• [Given entries]:
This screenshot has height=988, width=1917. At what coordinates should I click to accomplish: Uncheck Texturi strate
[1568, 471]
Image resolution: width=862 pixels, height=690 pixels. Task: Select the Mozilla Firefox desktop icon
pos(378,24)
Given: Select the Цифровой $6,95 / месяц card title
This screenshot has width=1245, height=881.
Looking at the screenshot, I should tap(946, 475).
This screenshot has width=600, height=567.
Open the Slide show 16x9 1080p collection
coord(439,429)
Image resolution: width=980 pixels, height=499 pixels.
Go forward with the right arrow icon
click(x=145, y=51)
---
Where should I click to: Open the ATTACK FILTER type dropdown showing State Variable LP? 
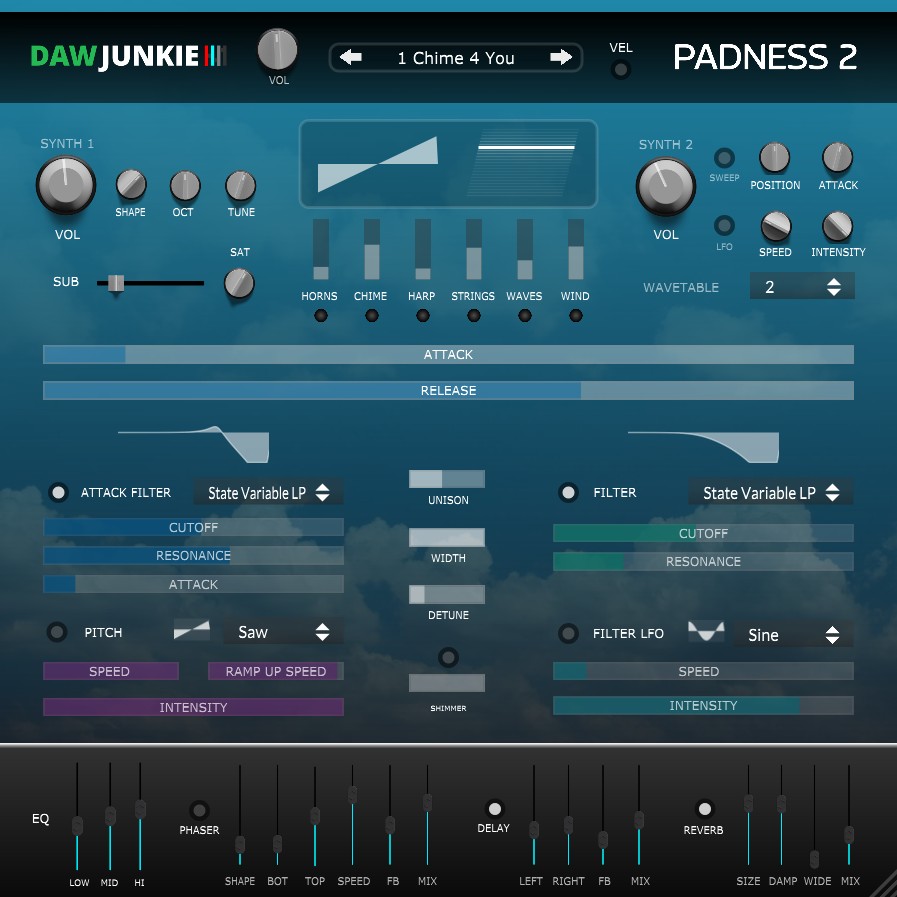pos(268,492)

• [Assigned task]: Whatever else the listing above holds, retype exactly only the lines from the one containing "This screenshot has height=988, width=1917." to the one containing "This screenshot has width=600, height=567.", both ends kept.

• [The completed task]:
This screenshot has height=988, width=1917. At what coordinates should I click to accomplish: Uncheck Texturi strate
[1568, 471]
Image resolution: width=862 pixels, height=690 pixels. Task: Select the Mozilla Firefox desktop icon
pos(378,24)
Given: Select the Цифровой $6,95 / месяц card title
This screenshot has width=1245, height=881.
Looking at the screenshot, I should tap(946, 475).
This screenshot has width=600, height=567.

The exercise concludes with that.